ACTIVITY LIST >>
- a) In the passage on Lou Gehrig's disease, update the part starting at "It has perplexed" and ending at "do not exist." by replacing "motor neurons" with "nerve cells".
- b) List every person the passage on Lou Gehrig's disease names as having had the disease.

SOURCE TEXT >>

____________

Submission + - Gehrig's Discovery Sparks Hope (thestar.com)
Raver32 writes: "Hunched over her microscope at the University of Toronto, Janice Robertson is focused on innocuous-looking brown blobs.
She's been hunting for life-saving clues into the mystery of amyotrophic lateral sclerosis (ALS), the muscle-destroying killer known as Lou Gehrig's disease.
It has perplexed researchers for nearly 140 years and it is a mystery that has captivated Robertson as she watches the microscopic round cells — motor neurons in minuscule sections of human spinal cord and brain.
In ALS, these motor neurons are killed by mutant genes that make defective proteins, she explains, causing paralysis and death usually within five years.
Named for the New York Yankees player killed by the disease in 1941, Lou Gehrig's has also laid waste to physicist Stephen Hawking and claimed the lives of Sesame Street director Jon Stone, jazz legend Charlie Mingus, actor David Niven, composer Dimitri Shostakovich, and Chinese Communist leader Mao Zedong.
Effective treatment and a cure do not exist.
But Robertson and a Toronto team of scientists have developed the world's first antibody to the abnormal protein derived from the mutant superoxide-dimutase-1 (SOD1) gene, the only known cause of Lou Gehrig's, and responsible for 2 per cent of all cases. This antibody could be used to detect and remove the abnormal forms of the protein.
The scientists say their findings, published in the June edition of Nature Medicine, open the door to ways for better treatments, prevention and earlier diagnosis."

____________

INFORMATION SUPPLIED >>

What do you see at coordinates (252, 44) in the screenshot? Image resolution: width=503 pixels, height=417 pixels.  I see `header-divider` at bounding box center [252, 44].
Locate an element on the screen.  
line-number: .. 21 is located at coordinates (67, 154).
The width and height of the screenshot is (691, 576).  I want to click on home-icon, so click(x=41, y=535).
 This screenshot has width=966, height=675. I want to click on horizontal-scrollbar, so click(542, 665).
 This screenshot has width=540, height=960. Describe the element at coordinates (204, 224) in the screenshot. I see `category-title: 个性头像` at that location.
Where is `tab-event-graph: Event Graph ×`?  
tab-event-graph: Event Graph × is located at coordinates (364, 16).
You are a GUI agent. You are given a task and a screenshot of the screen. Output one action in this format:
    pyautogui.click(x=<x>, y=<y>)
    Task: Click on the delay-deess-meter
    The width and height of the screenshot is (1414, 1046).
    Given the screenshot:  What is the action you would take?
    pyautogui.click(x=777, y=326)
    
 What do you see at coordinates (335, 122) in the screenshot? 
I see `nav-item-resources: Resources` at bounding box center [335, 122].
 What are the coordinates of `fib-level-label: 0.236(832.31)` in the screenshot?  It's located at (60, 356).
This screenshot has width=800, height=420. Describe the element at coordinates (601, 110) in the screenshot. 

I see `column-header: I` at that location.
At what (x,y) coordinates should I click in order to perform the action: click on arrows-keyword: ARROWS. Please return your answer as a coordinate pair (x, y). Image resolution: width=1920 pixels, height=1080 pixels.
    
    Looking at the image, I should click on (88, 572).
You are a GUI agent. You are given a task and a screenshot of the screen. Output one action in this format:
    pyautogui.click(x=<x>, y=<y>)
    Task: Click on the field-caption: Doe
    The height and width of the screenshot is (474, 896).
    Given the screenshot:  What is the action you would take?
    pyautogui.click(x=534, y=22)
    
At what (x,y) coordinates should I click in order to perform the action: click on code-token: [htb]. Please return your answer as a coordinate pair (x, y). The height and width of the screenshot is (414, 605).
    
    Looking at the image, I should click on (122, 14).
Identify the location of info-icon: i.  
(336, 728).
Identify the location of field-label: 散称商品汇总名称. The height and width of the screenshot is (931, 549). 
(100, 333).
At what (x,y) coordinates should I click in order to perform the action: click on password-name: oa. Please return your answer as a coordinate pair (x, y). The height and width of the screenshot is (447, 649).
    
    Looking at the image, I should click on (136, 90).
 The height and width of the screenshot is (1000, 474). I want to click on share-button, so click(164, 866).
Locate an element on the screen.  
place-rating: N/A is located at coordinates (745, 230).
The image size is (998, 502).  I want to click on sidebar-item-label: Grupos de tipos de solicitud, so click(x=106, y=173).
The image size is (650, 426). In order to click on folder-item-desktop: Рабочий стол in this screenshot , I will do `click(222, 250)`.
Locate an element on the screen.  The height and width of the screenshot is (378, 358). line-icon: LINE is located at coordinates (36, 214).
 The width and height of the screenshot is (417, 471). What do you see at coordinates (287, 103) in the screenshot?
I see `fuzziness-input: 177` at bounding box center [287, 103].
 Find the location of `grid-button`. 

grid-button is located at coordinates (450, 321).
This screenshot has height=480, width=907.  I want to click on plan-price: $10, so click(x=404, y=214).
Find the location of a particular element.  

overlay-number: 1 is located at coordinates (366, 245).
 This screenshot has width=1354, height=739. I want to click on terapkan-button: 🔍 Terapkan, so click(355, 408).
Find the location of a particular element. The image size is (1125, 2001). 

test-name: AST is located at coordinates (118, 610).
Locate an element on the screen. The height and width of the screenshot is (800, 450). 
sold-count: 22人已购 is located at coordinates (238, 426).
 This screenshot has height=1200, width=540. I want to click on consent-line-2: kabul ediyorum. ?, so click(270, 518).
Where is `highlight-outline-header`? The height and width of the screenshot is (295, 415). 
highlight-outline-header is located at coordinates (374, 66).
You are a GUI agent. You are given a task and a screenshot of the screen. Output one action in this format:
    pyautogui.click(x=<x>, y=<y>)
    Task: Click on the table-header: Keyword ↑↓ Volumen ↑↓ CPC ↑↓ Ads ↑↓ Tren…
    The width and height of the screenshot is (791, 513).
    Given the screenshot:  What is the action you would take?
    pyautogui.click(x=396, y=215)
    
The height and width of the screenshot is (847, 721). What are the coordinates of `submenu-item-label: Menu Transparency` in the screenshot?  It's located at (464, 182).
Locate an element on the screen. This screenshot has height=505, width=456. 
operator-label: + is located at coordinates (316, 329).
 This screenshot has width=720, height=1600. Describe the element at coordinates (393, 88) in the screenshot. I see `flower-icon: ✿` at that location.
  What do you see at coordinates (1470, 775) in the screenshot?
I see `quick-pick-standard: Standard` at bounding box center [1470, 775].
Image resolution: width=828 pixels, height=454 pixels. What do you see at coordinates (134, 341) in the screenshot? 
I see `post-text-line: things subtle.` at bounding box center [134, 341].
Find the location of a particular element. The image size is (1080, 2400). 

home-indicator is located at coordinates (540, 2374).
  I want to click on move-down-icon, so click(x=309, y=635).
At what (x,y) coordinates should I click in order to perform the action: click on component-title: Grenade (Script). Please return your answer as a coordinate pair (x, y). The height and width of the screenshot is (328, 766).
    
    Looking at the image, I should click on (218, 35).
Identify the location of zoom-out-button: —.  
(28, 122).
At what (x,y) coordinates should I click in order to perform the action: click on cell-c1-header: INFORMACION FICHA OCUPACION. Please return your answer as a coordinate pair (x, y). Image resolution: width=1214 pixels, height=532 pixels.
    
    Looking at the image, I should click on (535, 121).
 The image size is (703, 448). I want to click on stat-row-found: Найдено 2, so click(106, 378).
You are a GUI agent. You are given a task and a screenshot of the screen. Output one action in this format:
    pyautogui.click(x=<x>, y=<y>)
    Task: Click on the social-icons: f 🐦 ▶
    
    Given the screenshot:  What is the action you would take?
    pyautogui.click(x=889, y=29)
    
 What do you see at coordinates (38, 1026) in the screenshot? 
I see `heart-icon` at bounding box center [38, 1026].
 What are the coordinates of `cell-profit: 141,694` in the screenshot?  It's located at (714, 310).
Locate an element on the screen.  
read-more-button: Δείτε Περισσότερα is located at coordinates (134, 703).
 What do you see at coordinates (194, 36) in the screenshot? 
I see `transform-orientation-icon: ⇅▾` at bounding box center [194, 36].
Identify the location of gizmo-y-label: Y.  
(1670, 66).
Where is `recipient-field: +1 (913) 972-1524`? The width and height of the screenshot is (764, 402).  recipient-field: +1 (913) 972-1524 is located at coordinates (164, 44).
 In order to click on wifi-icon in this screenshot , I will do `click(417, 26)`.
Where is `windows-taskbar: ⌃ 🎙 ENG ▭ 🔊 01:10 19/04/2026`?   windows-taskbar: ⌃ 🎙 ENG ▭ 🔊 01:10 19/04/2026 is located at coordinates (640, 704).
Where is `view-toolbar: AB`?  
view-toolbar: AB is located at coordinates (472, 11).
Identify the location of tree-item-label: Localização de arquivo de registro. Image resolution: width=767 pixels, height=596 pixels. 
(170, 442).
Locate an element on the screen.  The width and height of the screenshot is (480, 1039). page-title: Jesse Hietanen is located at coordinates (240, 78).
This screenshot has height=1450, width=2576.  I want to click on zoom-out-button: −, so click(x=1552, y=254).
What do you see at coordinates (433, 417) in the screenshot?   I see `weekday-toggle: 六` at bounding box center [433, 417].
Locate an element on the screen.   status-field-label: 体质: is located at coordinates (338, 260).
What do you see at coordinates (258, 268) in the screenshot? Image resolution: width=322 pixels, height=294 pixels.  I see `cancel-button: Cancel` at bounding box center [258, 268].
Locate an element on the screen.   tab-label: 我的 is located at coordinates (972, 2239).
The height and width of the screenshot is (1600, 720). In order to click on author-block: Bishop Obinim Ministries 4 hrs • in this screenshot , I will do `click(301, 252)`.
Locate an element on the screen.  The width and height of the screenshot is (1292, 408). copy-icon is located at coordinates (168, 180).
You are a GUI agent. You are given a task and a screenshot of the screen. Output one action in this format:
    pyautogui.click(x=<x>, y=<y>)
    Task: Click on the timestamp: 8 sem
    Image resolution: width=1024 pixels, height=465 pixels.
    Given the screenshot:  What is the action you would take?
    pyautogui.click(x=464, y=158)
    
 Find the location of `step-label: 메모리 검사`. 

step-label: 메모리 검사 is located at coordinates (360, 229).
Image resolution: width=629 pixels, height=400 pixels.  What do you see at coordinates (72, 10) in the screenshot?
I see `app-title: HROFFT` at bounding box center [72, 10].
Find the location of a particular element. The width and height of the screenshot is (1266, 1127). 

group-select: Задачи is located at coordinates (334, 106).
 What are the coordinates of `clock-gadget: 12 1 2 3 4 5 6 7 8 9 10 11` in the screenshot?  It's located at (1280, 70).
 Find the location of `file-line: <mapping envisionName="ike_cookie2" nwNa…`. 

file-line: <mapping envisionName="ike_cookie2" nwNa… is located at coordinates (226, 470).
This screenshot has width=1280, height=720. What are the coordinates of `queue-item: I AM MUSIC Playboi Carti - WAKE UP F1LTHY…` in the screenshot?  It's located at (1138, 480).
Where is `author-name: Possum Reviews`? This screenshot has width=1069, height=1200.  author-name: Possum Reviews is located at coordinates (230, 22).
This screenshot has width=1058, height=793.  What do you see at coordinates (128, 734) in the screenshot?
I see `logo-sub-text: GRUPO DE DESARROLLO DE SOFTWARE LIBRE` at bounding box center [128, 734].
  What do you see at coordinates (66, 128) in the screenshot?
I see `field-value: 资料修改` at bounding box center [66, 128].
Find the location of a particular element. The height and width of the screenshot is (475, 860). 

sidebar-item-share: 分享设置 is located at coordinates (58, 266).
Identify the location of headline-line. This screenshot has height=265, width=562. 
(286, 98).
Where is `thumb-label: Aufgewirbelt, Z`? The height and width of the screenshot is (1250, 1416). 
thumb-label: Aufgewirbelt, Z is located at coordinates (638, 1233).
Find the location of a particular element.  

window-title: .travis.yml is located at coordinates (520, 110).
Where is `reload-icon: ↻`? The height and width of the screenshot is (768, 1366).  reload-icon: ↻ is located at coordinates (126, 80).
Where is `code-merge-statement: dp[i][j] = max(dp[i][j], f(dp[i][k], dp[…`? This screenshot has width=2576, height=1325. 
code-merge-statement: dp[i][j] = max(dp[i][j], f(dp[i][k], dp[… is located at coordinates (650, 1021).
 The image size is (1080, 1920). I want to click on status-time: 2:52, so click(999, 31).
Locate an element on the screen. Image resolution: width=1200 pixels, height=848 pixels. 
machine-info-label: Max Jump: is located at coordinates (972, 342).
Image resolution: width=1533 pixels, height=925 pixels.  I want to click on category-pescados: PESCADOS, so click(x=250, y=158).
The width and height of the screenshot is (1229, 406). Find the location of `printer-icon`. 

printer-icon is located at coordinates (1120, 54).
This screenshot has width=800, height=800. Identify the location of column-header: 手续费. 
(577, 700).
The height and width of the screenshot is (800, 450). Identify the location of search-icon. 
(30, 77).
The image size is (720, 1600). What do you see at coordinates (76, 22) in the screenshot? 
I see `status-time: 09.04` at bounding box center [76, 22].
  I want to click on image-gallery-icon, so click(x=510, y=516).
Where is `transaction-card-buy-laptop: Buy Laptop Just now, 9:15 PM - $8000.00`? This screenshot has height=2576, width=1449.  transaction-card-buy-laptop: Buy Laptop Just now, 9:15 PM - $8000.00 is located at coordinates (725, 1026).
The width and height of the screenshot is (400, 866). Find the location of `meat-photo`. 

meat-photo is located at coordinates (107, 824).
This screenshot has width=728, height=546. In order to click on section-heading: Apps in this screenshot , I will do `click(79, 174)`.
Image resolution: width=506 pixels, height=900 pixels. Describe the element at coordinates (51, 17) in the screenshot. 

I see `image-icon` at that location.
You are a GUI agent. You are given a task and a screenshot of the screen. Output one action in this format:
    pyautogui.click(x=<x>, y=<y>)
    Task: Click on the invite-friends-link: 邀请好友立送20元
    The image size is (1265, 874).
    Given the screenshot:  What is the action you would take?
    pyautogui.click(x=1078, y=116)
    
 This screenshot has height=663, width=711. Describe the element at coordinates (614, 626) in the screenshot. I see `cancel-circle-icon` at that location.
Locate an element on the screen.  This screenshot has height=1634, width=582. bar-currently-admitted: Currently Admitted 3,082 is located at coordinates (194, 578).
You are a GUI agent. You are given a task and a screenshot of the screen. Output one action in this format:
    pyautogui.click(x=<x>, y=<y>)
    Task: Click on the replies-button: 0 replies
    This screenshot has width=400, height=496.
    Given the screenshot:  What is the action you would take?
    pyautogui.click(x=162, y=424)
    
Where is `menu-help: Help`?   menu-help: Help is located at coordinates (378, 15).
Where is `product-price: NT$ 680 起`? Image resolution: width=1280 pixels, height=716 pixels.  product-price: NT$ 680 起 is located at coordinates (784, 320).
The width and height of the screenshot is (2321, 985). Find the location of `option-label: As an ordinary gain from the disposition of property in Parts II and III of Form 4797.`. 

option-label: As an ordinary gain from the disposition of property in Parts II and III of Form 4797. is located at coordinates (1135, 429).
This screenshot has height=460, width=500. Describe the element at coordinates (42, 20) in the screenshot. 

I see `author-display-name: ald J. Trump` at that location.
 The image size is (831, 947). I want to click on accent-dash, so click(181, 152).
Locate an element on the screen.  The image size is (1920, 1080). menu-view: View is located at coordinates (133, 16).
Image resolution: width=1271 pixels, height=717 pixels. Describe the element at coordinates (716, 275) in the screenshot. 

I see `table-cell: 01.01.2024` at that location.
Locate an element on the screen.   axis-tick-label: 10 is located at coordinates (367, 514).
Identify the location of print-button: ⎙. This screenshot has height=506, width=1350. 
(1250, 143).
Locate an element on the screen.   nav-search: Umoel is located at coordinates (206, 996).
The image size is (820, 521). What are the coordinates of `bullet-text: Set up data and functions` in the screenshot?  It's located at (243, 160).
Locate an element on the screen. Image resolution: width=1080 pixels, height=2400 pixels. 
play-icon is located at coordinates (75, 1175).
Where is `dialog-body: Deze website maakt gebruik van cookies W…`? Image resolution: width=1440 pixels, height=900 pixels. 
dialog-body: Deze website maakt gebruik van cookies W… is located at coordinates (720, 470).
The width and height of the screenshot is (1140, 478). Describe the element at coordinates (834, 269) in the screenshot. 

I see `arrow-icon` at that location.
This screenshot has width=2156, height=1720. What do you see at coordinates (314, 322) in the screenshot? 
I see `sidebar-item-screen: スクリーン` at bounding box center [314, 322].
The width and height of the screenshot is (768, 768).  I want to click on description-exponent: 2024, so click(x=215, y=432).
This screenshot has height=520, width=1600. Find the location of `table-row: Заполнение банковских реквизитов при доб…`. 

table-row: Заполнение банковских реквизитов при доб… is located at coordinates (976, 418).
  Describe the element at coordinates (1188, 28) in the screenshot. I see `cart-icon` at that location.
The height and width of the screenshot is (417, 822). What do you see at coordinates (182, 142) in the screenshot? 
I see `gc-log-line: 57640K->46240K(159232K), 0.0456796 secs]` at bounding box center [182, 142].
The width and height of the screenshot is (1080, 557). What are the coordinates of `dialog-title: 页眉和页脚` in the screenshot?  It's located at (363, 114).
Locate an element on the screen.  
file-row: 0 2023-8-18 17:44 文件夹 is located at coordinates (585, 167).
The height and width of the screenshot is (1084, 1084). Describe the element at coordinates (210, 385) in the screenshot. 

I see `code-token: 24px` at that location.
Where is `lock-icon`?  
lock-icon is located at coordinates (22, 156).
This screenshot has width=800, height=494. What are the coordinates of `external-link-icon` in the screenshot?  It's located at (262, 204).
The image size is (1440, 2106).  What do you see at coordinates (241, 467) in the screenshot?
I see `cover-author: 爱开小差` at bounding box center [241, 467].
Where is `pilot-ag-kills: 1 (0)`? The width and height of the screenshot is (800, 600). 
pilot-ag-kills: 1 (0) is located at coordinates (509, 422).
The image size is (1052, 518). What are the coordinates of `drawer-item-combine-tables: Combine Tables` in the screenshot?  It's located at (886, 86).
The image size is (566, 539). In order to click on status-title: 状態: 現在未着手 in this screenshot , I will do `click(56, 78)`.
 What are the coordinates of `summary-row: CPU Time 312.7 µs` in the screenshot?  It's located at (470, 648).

____________

ACTIVITY ANSWERS >>
- a)
It has perplexed researchers for nearly 140 years and it is a mystery that has captivated Robertson as she watches the microscopic round cells — nerve cells in minuscule sections of human spinal cord and brain.
In ALS, these nerve cells are killed by mutant genes that make defective proteins, she explains, causing paralysis and death usually within five years.
Named for the New York Yankees player killed by the disease in 1941, Lou Gehrig's has also laid waste to physicist Stephen Hawking and claimed the lives of Sesame Street director Jon Stone, jazz legend Charlie Mingus, actor David Niven, composer Dimitri Shostakovich, and Chinese Communist leader Mao Zedong.
Effective treatment and a cure do not exist.

- b)
Lou Gehrig
Stephen Hawking
Jon Stone
Charlie Mingus
David Niven
Dimitri Shostakovich
Mao Zedong